- [BRIEF 1]: In the comment thread on carbon energy, why does the quoted Mother Jones passage say that sincere carbon tax advocates are being played?
- [BRIEF 2]: Say whether each statement agrees with the comment thread on carbon energy, answering yes or no and quoting the deciding words: (a) Robert Vigh holds that in a totally free market the roads would be privately owned. (b) The quoted Mother Jones passage expects a serious carbon tax to pass the U.S. Senate in the near term. (c) J.R.Erwin faults the supervisors who dispatch salt trucks.
- [BRIEF 3]: Carry on the comment thread about carbon taxes and energy sources from the point where it stops.

— start of SELECTED EXCERPT —

David (I’m paraphrasing a bit):

Gotta get away from those damn dirty carbon-based energy sources!!

Yeah, you’d think we’d finally figure out what mother nature did a long time ago about storing and transporting energy in dense, efficient little packets of fat and sugar, what elements were in those again? It’s ok as long as it’s local carbon, right?
 
I’m a little disappointed, given the topic I expected it to be a little more inflammatory…

J.R.Erwin

Well, the Supervisors in charge of dispatching salt trucks ahead of a storm should be charged with dereliction of duty. Also, whoever hired them..!

John Ise

Kevin Crum of Mother Jones opines about a carbon tax (yes, in an ideal world, the best way to go) vis a vie cap n’ trade:
In the near term, no serious carbon tax will ever pass the U.S. Senate.  Period.  If you believe otherwise, you’re just not paying attention to things.  A big part of the surge in interest in a carbon tax is purely cynical, coming from special interests who are afraid a carbon cap might actually pass and want to muddy the waters with pseudo-liberal arguments in order to build an anti-C&T alliance and keep anything at all from passing.  There are plenty of carbon tax advocates who are perfectly sincere, but I gotta tell them: you’re being played by people who are the farthest thing imaginable from sincere.  If you win, we’re not going to get a carbon tax.  We’re going to get nothing.

jstults
Robert Vigh

Greg,
In a totally free market the roads would be private and the owners would set the rules of the road. I imagine that conditions would be similar, but maintenance would be better.
Furthermore, there is already economic incentive to walk to work. You dont have to buy gas, but what you suggest is not only do the drivers have to buy gas, but they have to pay the non-gas users? The free market will address the reserves of oil, as supply dwindles the prices will increase and people will have to make decisions. Why would you want to force this issue sooner?
Sometimes I really wonder about you two. We could go back to what it was like before the industrial revolution where life expectancies where 40. Skies would be pretty though.

— end of SELECTED EXCERPT —
— start of INFORMATION SHOWN —

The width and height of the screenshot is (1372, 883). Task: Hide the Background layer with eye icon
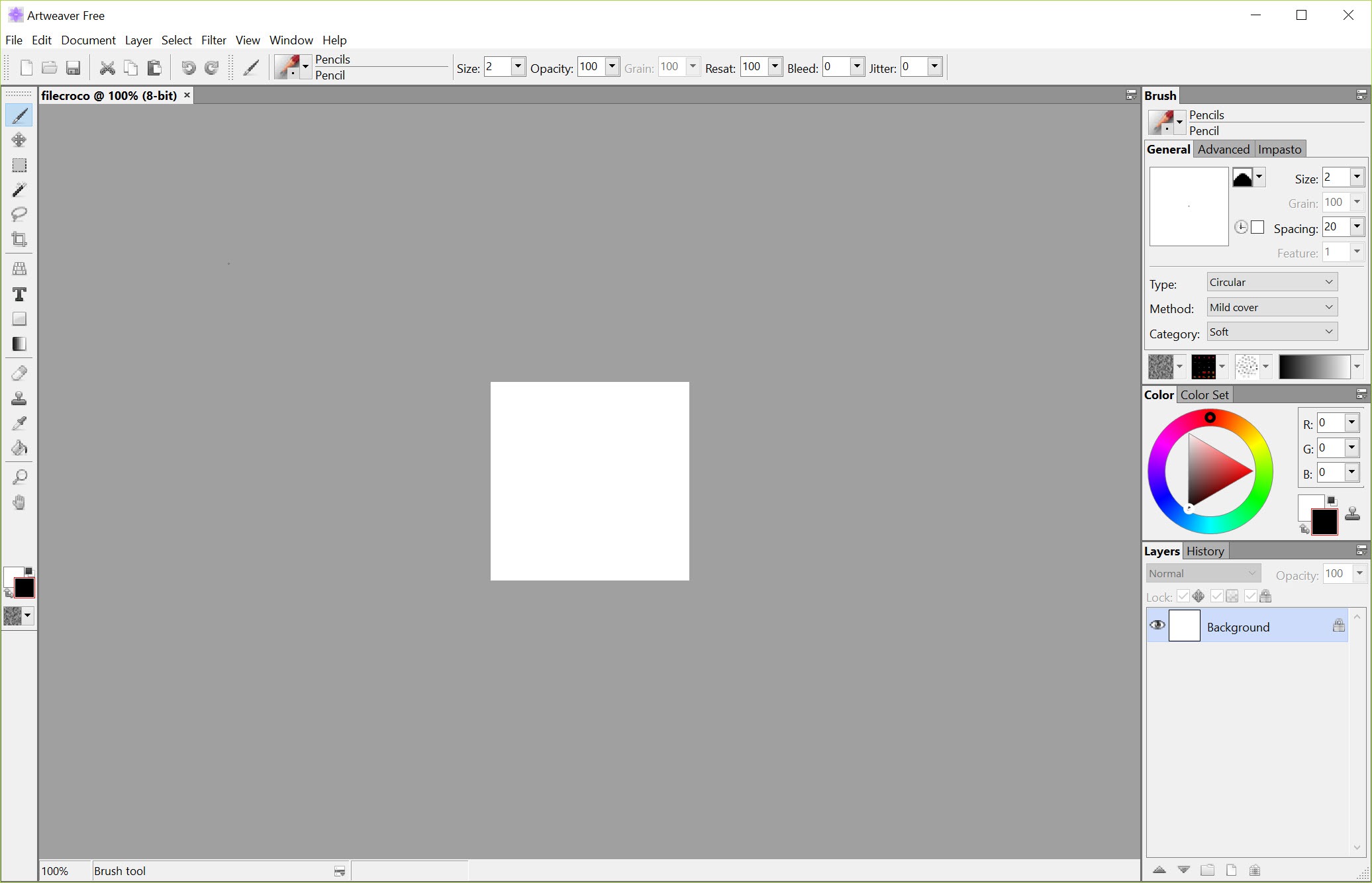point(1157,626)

— end of INFORMATION SHOWN —
— start of INFORMATION SHOWN —

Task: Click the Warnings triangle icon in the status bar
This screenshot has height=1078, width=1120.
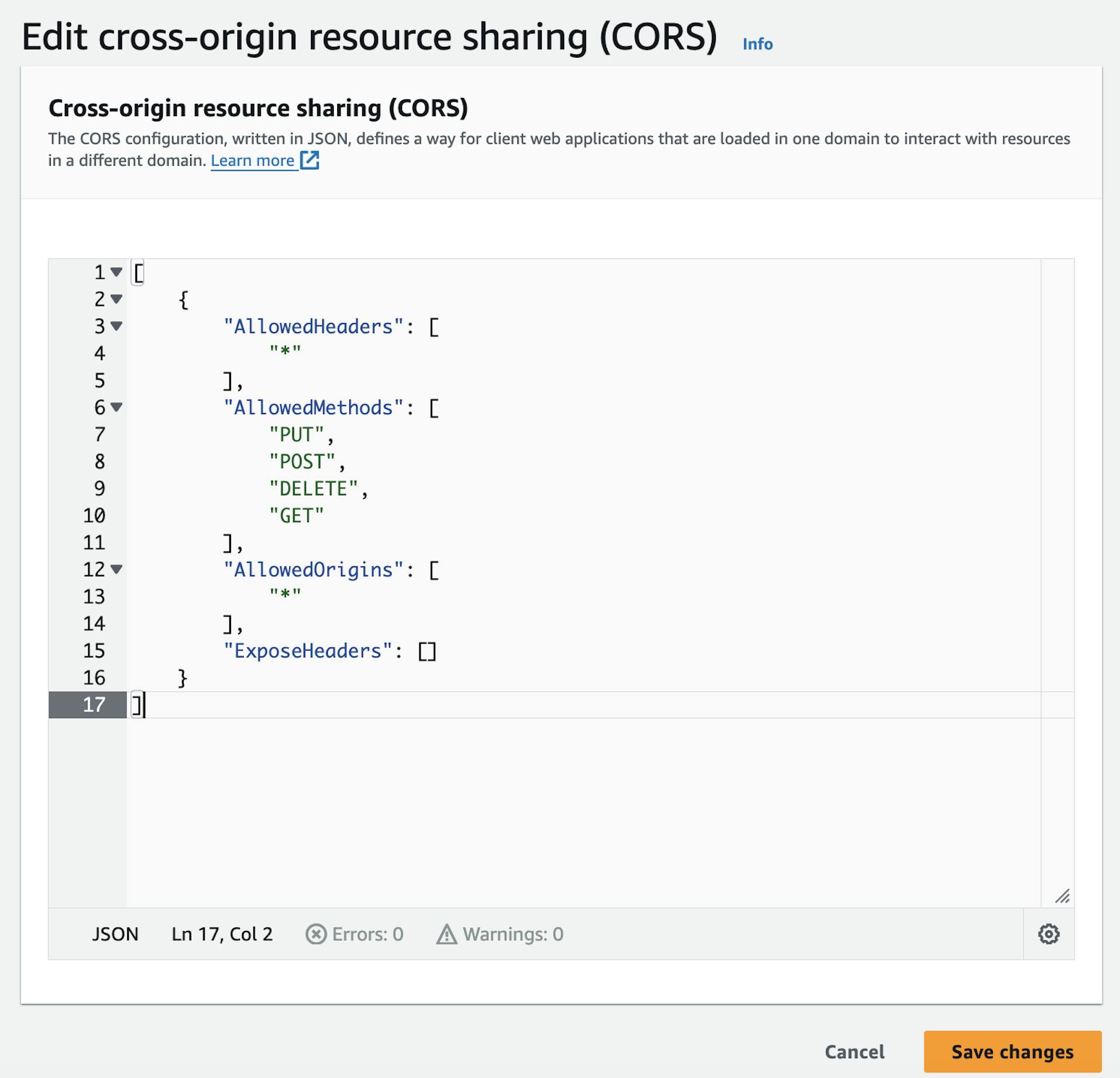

— end of INFORMATION SHOWN —

- [TASK OUTPUT 1]: The passage says much of the new interest in a carbon tax is cynical. It comes from special interests who fear a carbon cap might actually pass and who want to muddy the waters with pseudo-liberal arguments. Their aim is to build an anti-cap-and-trade alliance and keep anything at all from passing.

- [TASK OUTPUT 2]:
(a) Yes: "In a totally free market the roads would be private and the owners would set the rules of the road."
(b) No: "In the near term, no serious carbon tax will ever pass the U.S. Senate."
(c) Yes: "the Supervisors in charge of dispatching salt trucks ahead of a storm should be charged with dereliction of duty."

- [TASK OUTPUT 3]:
jstults

Another response to Hansen’s piece:
http://krugman.blogs.nytimes.com/2009/12/07/unhelpful-hansen/
Along the lines of ‘cap and trade is the best we can do, so shut up already about how flawed it might be’, similar to what John posted above.
What I find shocking in the article is that someone can state, in public, with a straight face, that there is a looming ‘inevitable catastrophe’, when no models give any catastrophe scenario a very high probability (because the catastrophe’s depend on a chain of things happening and when you multiply all the various probabilities for the things in the chain out you end up with a low probability for the catastrophe).  Whenever I’ve seen claims of inevitable catastrophe, on deeper examination I can never find any scientific basis for the claim (please share a link if you think I’ve just been missing the work that supports this).

Greg Hunter

as supply dwindles the prices will increase and people will have to make decisions. Why would you want to force this issue sooner?

Yes as oil went to 140 dollars a barrel the “drive til you qualify” American Way of Life imploded with catastrophic dislocation for a large number of Americans.  On top of that Alan Greenspan, the idiot, did not pop the bubble, nor heed the warnings of Brooksley Born on the regulation of Financial Time bombs known as default swaps.

So if you think the “free market” is the best way to solve the problem instead of at least having a discussion about what the proper motivation would be for the public at large instead of letting the “free market” create a catastrophe is a mistake.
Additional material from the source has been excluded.